Assume $u_t$ is some time-homogenous Markov-Chain with unique stationary distribution $\pi$.
Consider iterations of the form
$$x_{t} = f(y_t,u_t)$$ $$y_{t+1} = y_t + \varepsilon_t \nabla_y g(v,w,y)\vert_{v = x_{t+1},w=x_t,y=y_t},$$
where $g$ is some function.
Is there any theory on how to check the convergence of this kind of update rule? There are some similarities to stochastic approximation/the Robbins-Monro-algorithm, but of course there are key differences:
One has the dependence of $x_t$ on both $y_t$ and $u_t$, such that $x_t$ itself is not time homogenoeus.
The updates depend on $x_{t+1},x_t$ (in itself I guess this might not be such a problem, at least for the $u_t$ the process $(u_{t+1},u_t)$ would still have the same properties like time-homogeneity)
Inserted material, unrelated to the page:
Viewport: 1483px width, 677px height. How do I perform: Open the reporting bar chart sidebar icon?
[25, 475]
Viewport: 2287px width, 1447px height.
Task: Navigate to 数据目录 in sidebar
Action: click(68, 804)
One ignores the dependencies of $x_t$ on $y_t$ by only taking the partial gradient of $g$
My question is now if despite these differences,under some conditions there will still be some convergence to
$$y^* = \arg \max_y \mathbb{E}_{u_{t+1},u_t}[g(f(y^*,u_{t+1}),f(y^*,u_t),y^*)]$$
and whether there is some reference that might help to understand this setting.